PCB could pull out of 2023 Asia Cup if tournament is moved out of Pakistan

The venue for next year's tournament is uncertain because of India's position that they won't travel to Pakistan

The India and Pakistan men's teams played each other three times at neutral locations - Dubai and Melbourne - this year  •  Getty Images/ICC

The India and Pakistan men's teams played each other three times at neutral locations - Dubai and Melbourne - this year  •  Getty Images/ICC

PCB chairman Ramiz Raja has said that Pakistan may consider pulling out of the 2023 Asia Cup if their hosting rights are withdrawn on account of India not travelling to the country.
"It's not as if we don't have hosting rights and we're pleading to host it," Ramiz said on the sidelines of the Pakistan-England Test in Rawalpindi. "We won the rights fair and square.
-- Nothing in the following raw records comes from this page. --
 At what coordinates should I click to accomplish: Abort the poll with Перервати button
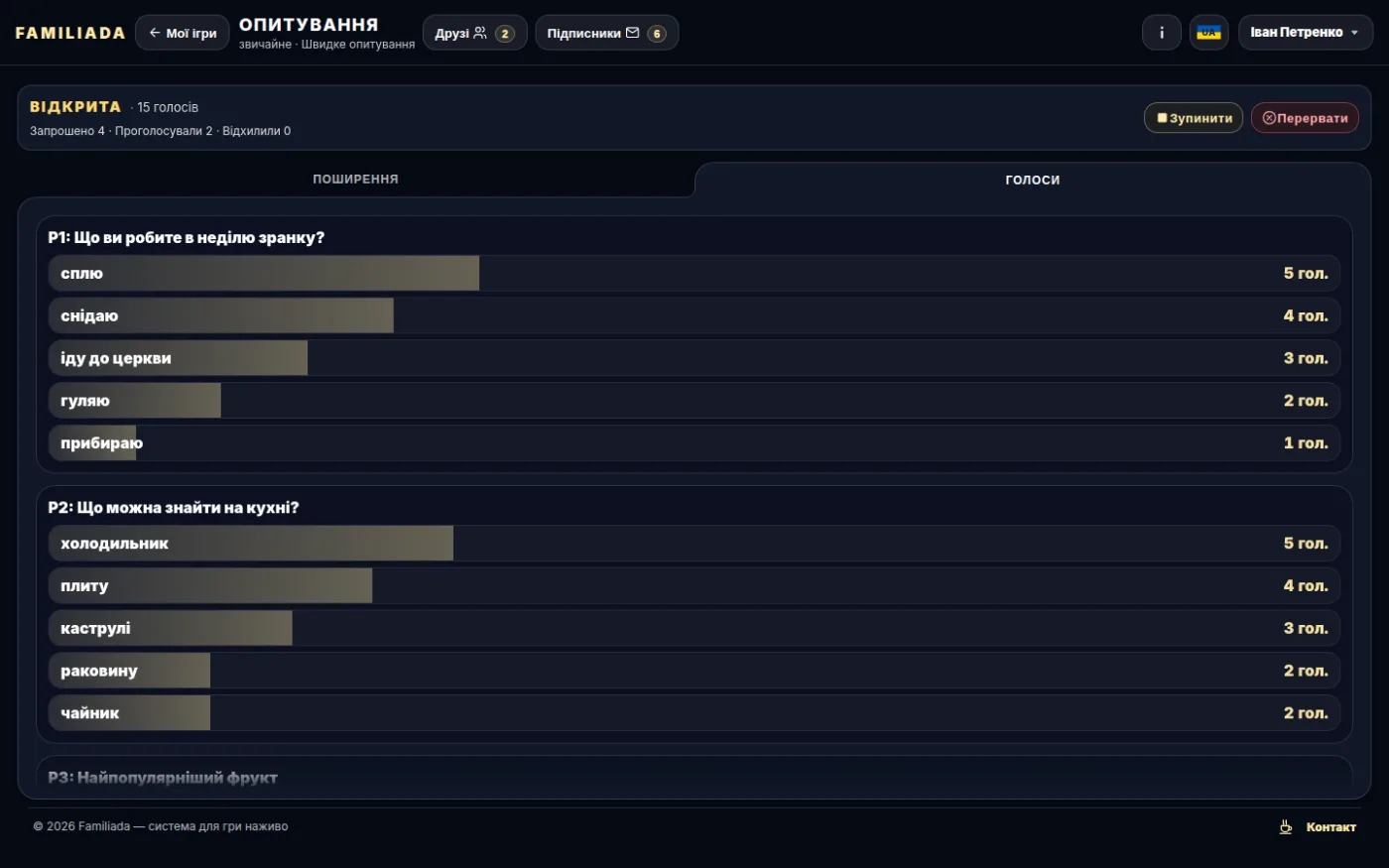tap(1305, 118)
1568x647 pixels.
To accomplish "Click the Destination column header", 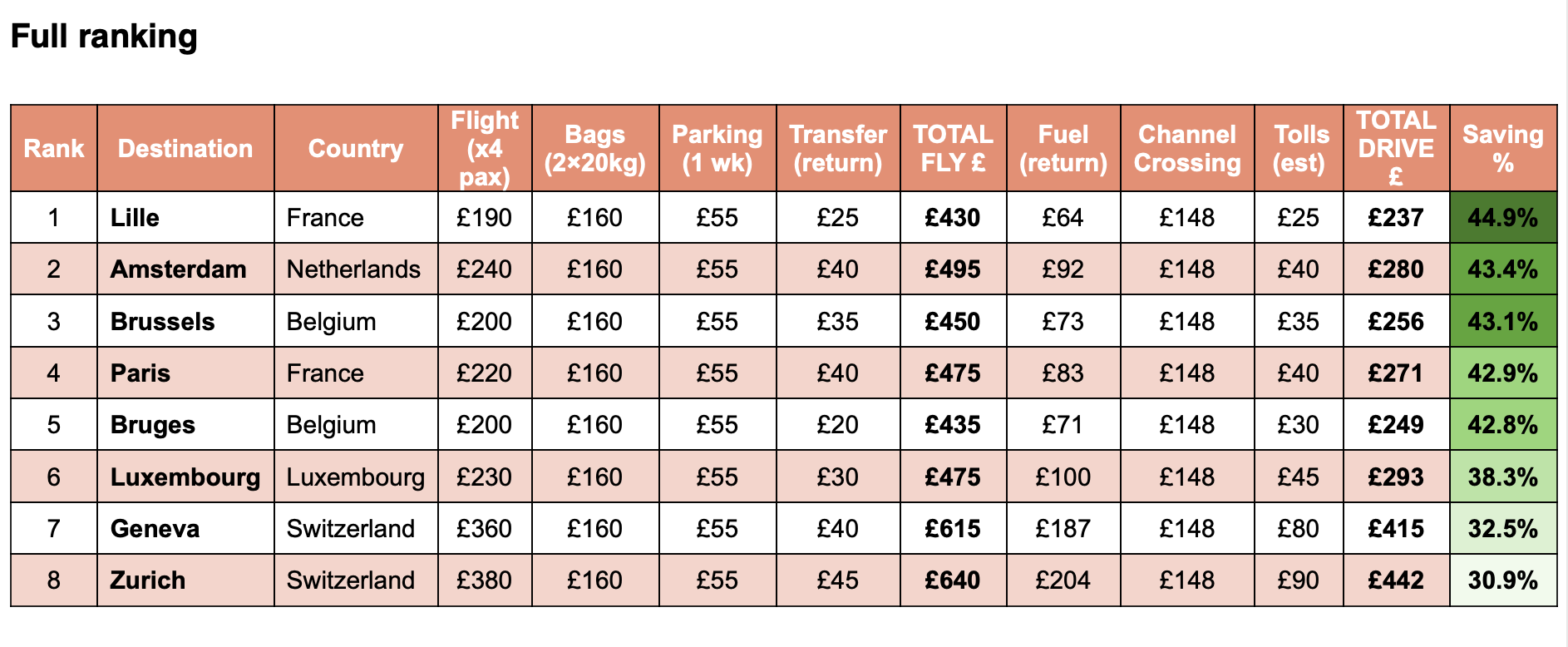I will [185, 148].
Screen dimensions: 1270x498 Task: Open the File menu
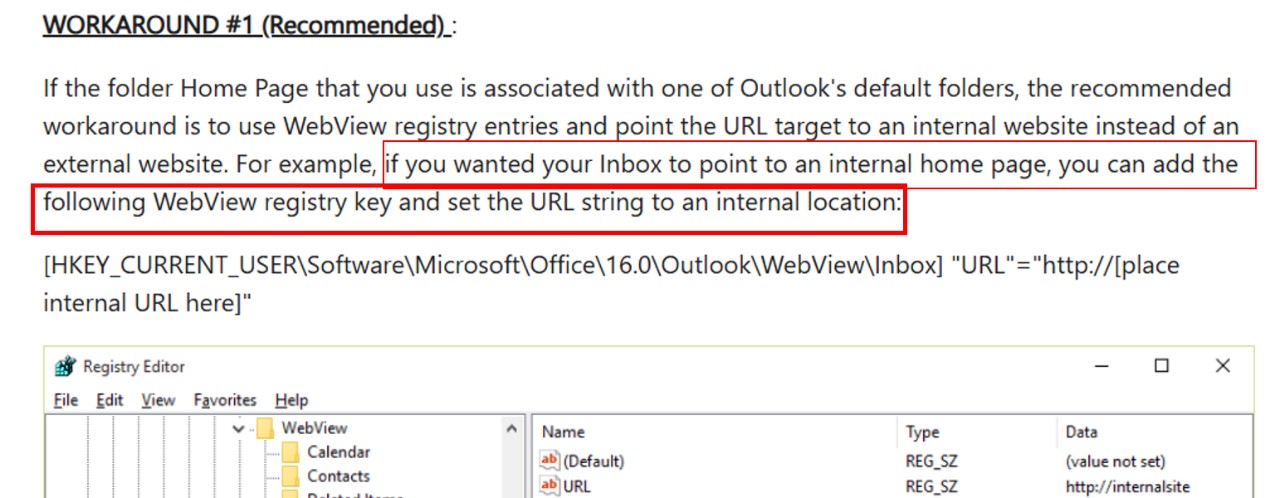pos(66,400)
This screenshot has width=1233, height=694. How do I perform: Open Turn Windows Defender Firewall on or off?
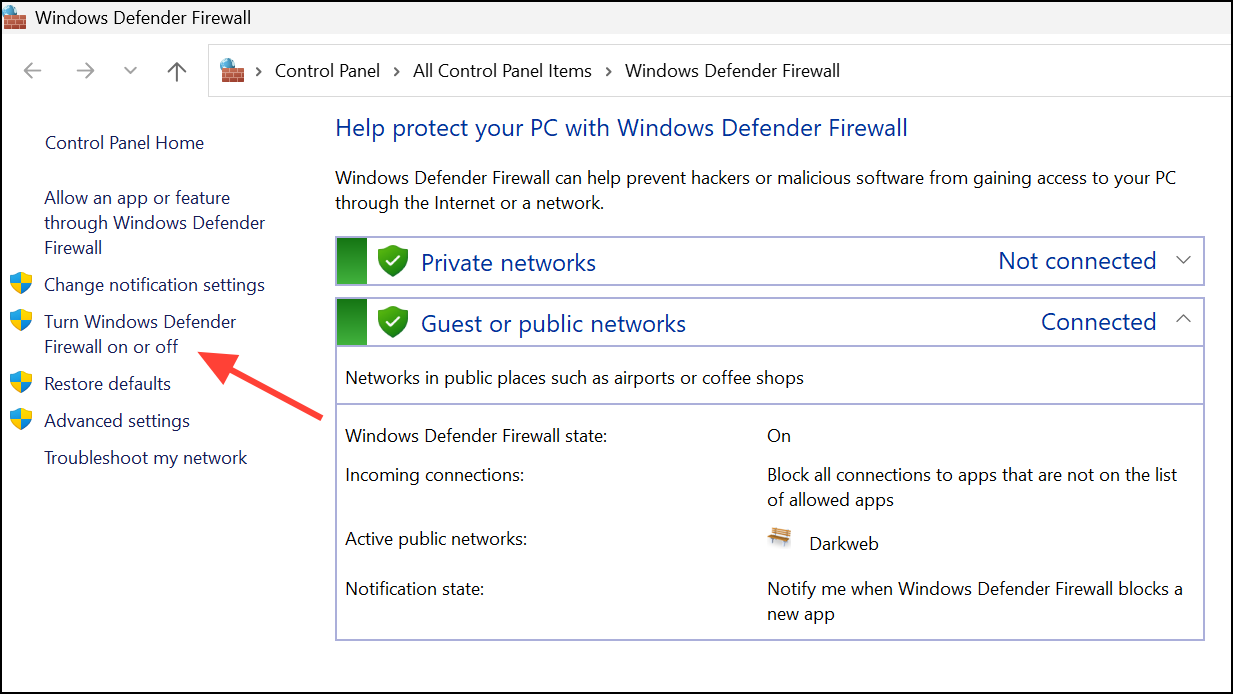[x=139, y=333]
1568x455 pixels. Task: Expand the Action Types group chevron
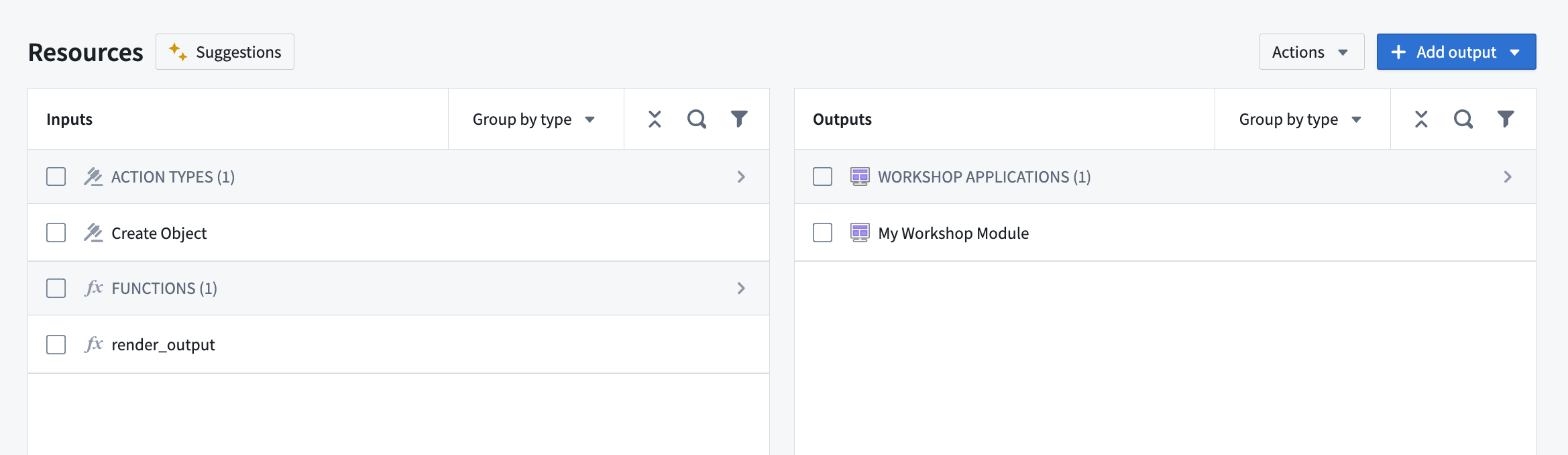coord(741,176)
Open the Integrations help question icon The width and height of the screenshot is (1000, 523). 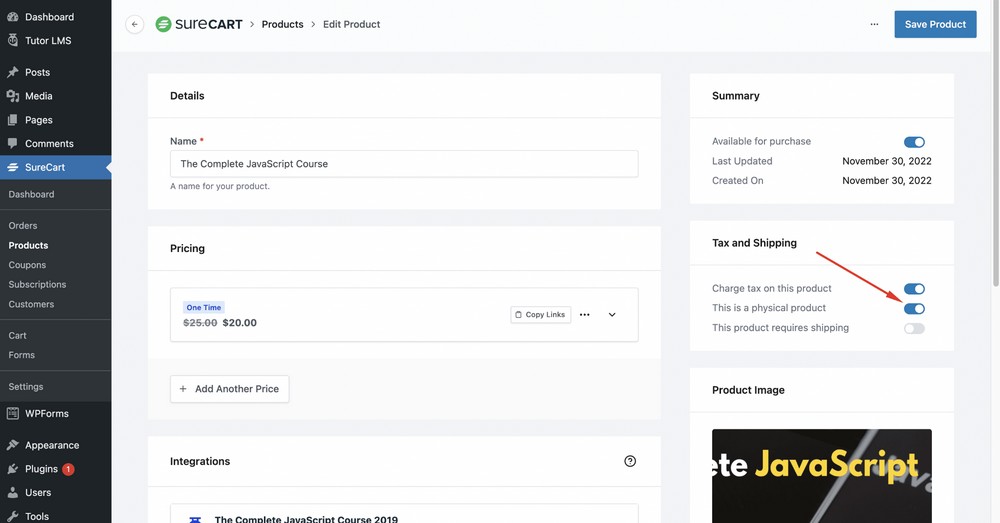click(x=630, y=461)
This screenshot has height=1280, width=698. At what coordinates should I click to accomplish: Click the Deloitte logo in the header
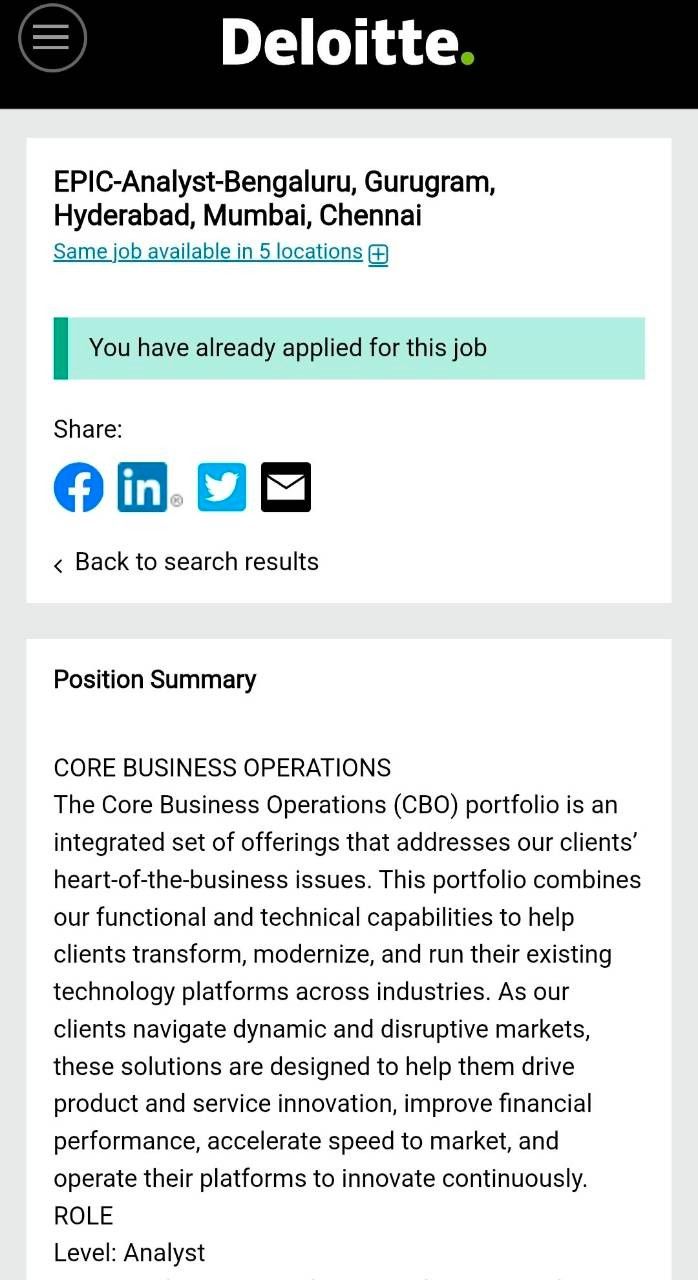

If India doesn't come, they won't come. If the Asia Cup gets taken away from Pakistan, maybe we're the ones that pull out."
In October, BCCI secretary Jay Shah, who is also the Asian Cricket Council president, had said after the Indian board's annual general meeting that "the Asia Cup 2023 will be held at a neutral venue" because India couldn't travel to Pakistan. A couple of days after Shah's comments, India's sports minister Anurag Thakur, who is a former BCCI president, said India's travel to Pakistan would depend on advice from the country's home ministry.
India's last trip to Pakistan was in 2008, for the Asia Cup, while Pakistan last came to India for the 2016 T20 World Cup. Owing to strained political relations, there has been no bilateral cricket between the countries since Pakistan toured India in 2012-13 for a white-ball series, and the teams have only played each other at ACC and ICC events. They played each other twice during the 2022 Asia Cup in the UAE and once in the T20 World Cup in Melbourne in October.
"We've shown we can host great teams," Ramiz said. "I can understand issues relating to bilateral cricket, but the Asia Cup is a multi-nation tournament, almost as big as the World Cup for the Asian bloc.
"Why give it to us in the first place and then make all those statements about India not travelling to Pakistan? I accept that India won't come because the government won't allow them to come - fine. But to take the Asia Cup away from the host on that basis isn't right."
Ramiz said that moving next year's Asia Cup from Pakistan to a neutral venue would be "caving in" to political circumstances, and that efforts should be made to play bilaterally and in both countries.
"Common sense," Ramiz told BBC's Test Match Special, when asked what it would take for India to play in Pakistan. "There is no contest if India and Pakistan are not playing. I have mentioned it so many times. I have always been loved in India; I've done so many IPL editions [as a commentator]. I know the fans want to see India against Pakistan.
"You saw what happened in the World Cup - 90,000 fans turned up [at MCG]. I am just a little disappointed with the ICC. When the point was put to the FIFA president why is the US playing Iran, Iran has so many issues regarding women's rights, he picked up the football and said this can solve a lot of issues. Through sport we can take care of the tribe mentality. I feel let bat and ball talk."
The timing of this issue has the potential to snowball into something bigger, especially with the next men's ICC global tournament - the 50-over World Cup - set to be held in India in October-November 2023. Pakistan have already raised the possibility of pulling out if the Asia Cup is moved out of Pakistan.
"What happens if the government of Pakistan doesn't allow Pakistan to travel to India because of security issues?" Ramiz said when asked if he was worried about the ramifications of a pull out. "It is quite an emotional subject here. The debate was started by BCCI in a way. We had to respond. Test cricket needs India v Pakistan."